From resource scarcity to climate change and poverty, the sustainability challenges we face are immense. This hasn't escaped a growing number of companies that are increasingly viewing the issues as potential business opportunities, leading them to develop new products and services designed to address these problems.
For the last three years, Dow has gone a step further by trying to foster the next generation of sustainability problem solvers through the Dow Sustainability Innovation Student Challenge. The event is meant to "encourage and promote forward thinking mindsets in social and environmental responsibility," according to Neil Hawkins, Dow's vice president of sustainability and environment, health and safety.
The contest helped some students launch new companies and taught them about the potential of collaboration, Hawkins told me. I sat down with him last week when Hawkins visited GreenBiz Group's headquarters while in town for the Dow Sustainability Innovation Student Challenge Awards. In this Q&A, he explains that students also taught Dow a thing or two.
Tilde Herrera: Why did Dow create this contest? 
Neil Hawkins: When you look at the sustainability challenges facing the world, you're not going to solve them by any one discipline. The engineers are not going to solve all these problems. The chemists and scientists are not going to solve them all. The business school people are not going to solve them all. You need to have everybody collaborating to find really good solutions. But when you look at universities, they are inherently siloed. You don't have different departments working together very well.
So we created an award whereby students are recognized for working in an interdisciplinary way. Every school has a competition that fosters interdisciplinary approaches and thinking, and we wanted to encourage that. All the schools that are in our program are ones we recruit at. So it also helps us in maintaining our relationships on campus and our presence, but more than anything else, we wanted to encourage interdisciplinary work. I think it's been successful in that regard.
TH: How would you describe students' interest in sustainability?

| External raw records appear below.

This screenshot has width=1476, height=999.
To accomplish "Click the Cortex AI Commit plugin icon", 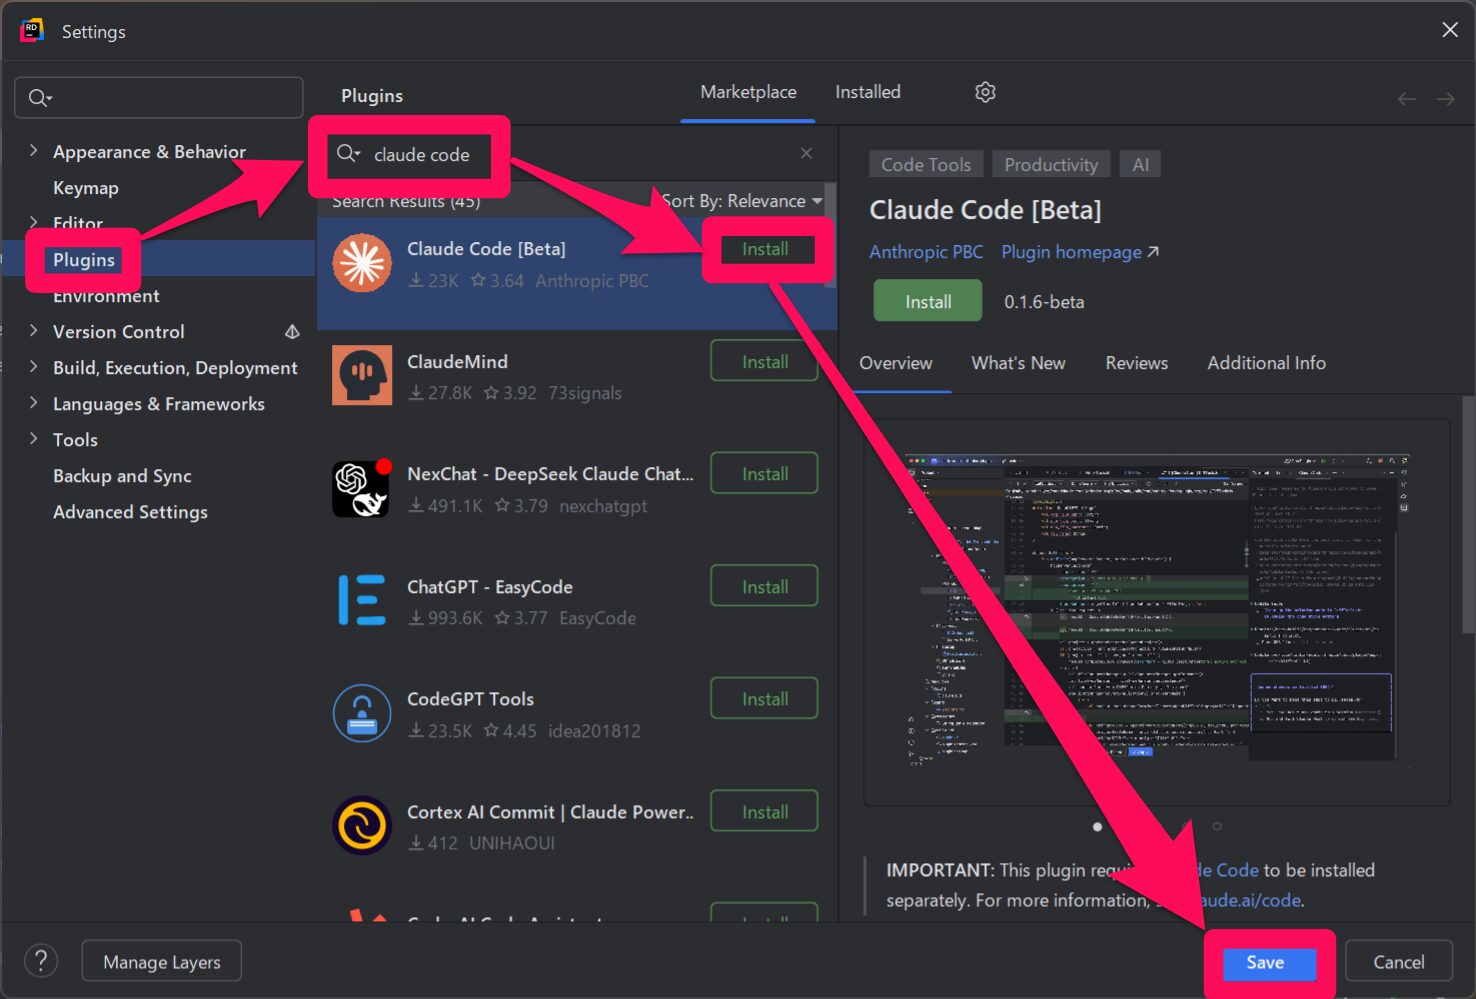I will (x=361, y=825).
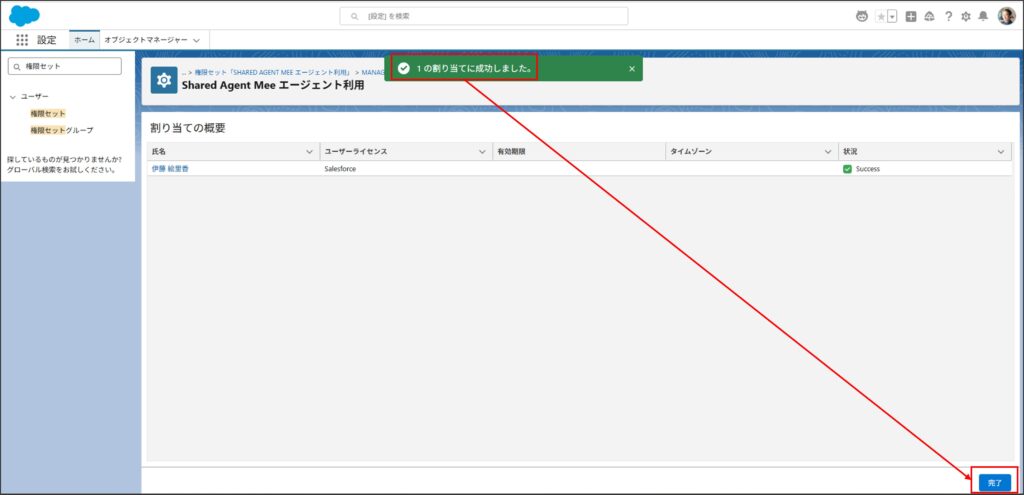This screenshot has height=495, width=1024.
Task: Open the favorites list dropdown arrow
Action: 892,16

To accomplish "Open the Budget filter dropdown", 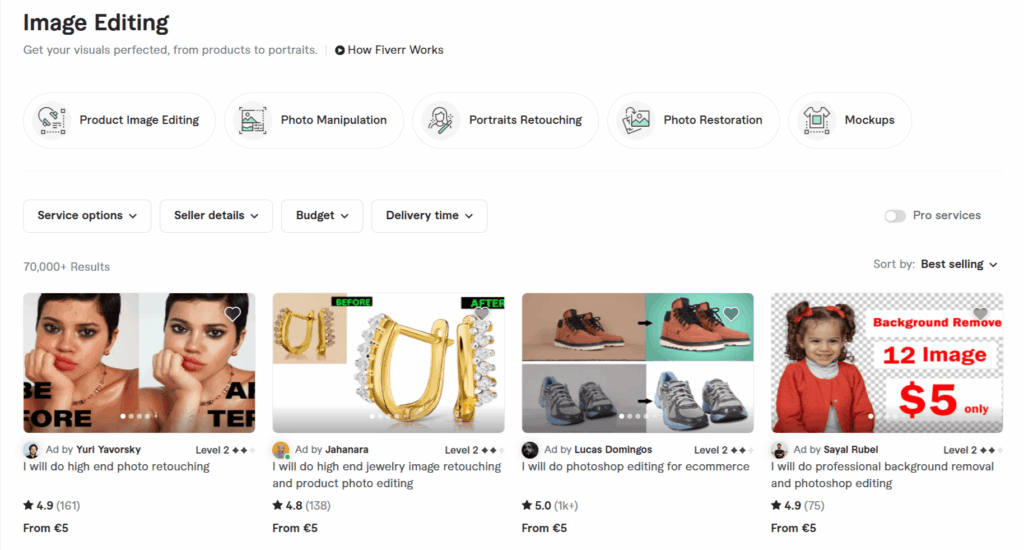I will [x=322, y=216].
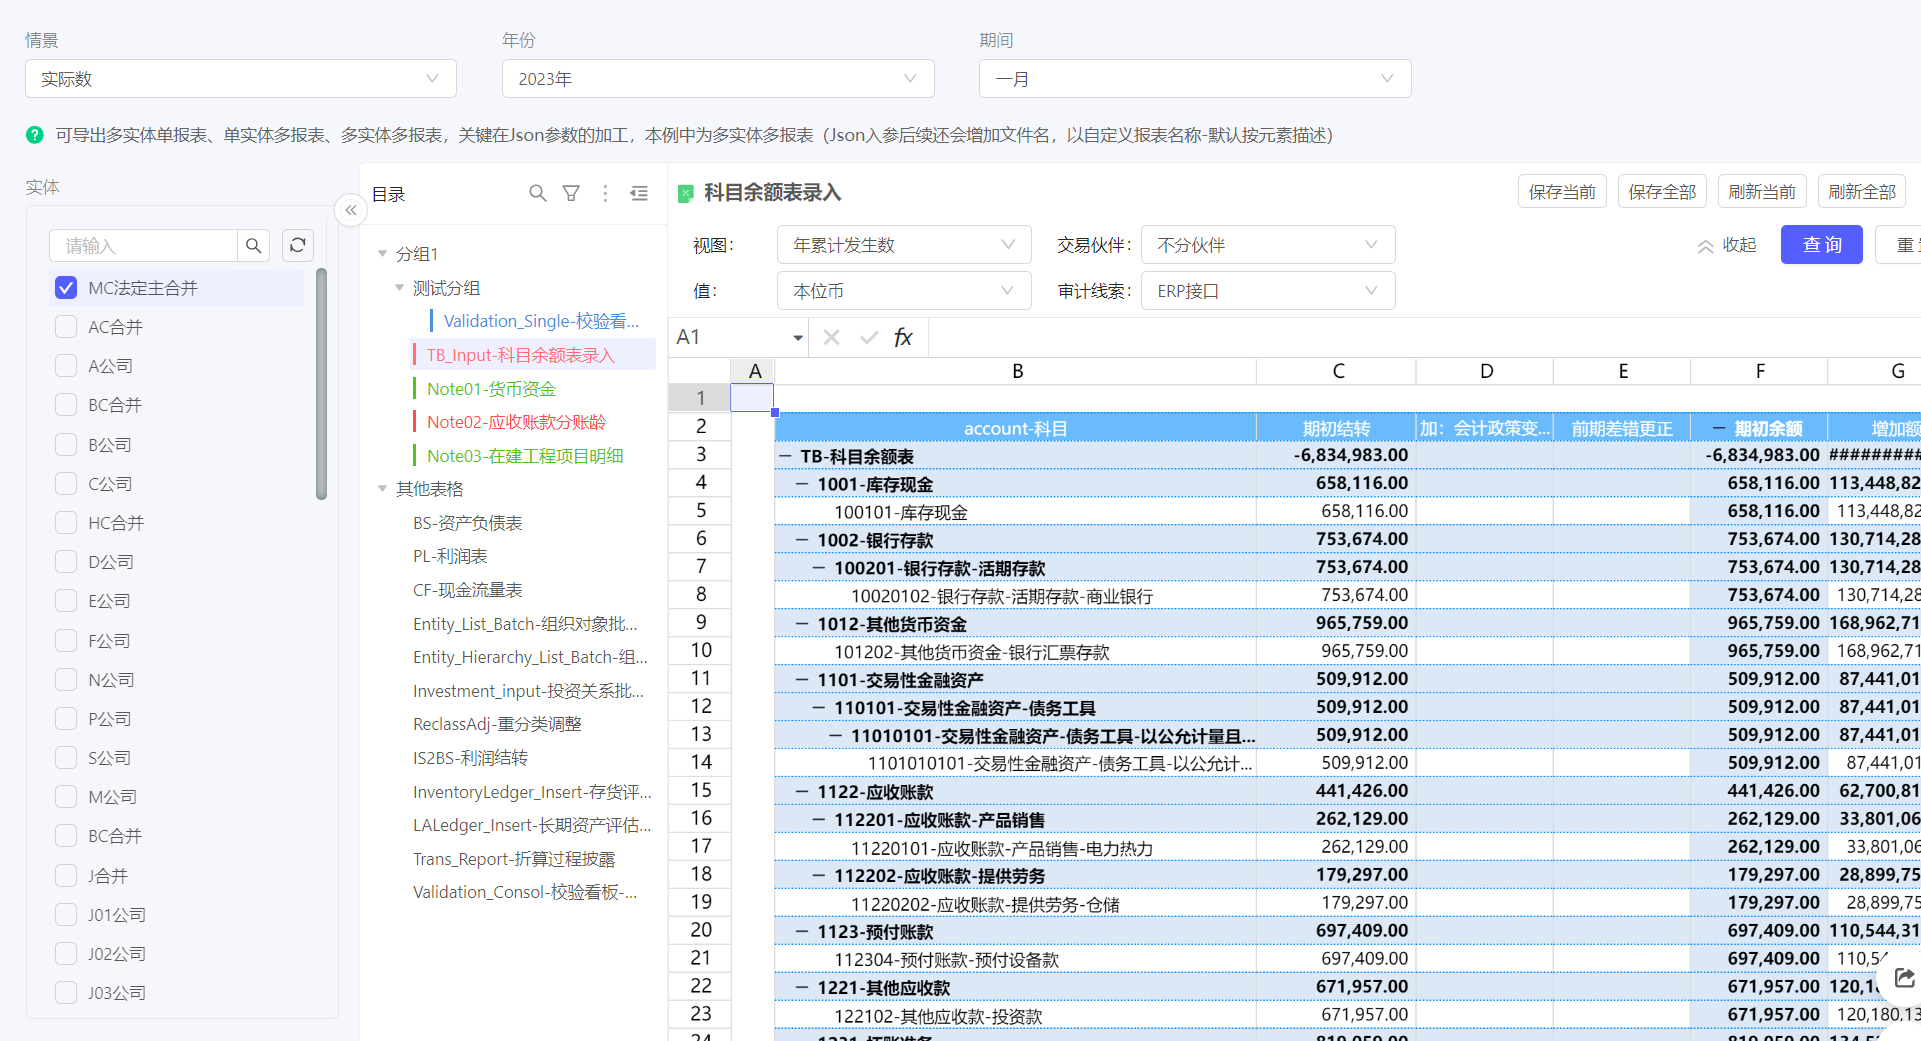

NH: Based upon my experience, and I'm out at universities all the time, they're on fire for this stuff. Let me just give you an example. In China -- we've hired a couple thousand people in China in the last five years -- our whole recruiting program is built around our sustainability program because the top students in China have choices on where they work and they're very interested in helping solve the sustainability challenges of China. So coming to work for a company that is interested in providing them those opportunities, and backing them with our science and technology, has been a very elegant way to find the right kind of people to work for the company.
But across the board, university students today are very concerned about the planet. They're very concerned about health, safety and security. It's a top-of-mind issue. My daughter, who's 23, is very environmentally conscious. She's a social worker but she's an avid recycler and very careful about her energy consumption. I don't think that she's a lot different from most. I think that this is a generation that is very aware.
So as a trend, I expect that to continue. I don't think it's going to tail off, I don't think it's a fad. So I'm proud of our engagement at universities. In fact, we also just announced a very large R&D-related program, $25 million (per year for 10 years) across 10 universities.
There's a widespread concern in this country that we don't have enough people going in to science, technology, engineering and mathematics, compared to other places. As part of our overall support of advanced manufacturing needs in this country, we've become very active in promoting STEM (Science, technology, engineering) education both in grammar and high schools but also at the college level. We have a lot of programs here at Berkeley where we're working directly within the University and in science, especially chemistry and chemical engineering.
But I just mention that program -- it's more of a research program but it's another example of where we're very serious about partnering with universities because we think that the young minds coming out of these schools are the key to solving these challenges. So we're trying to help seed the thought process, the interdisciplinary nature of this kind of work, the big picture, not just the little picture engineering mechanics or whatever. You have to know that to solve the challenges, but the bigger context and why it matters. Our award program I think helps illustrate that.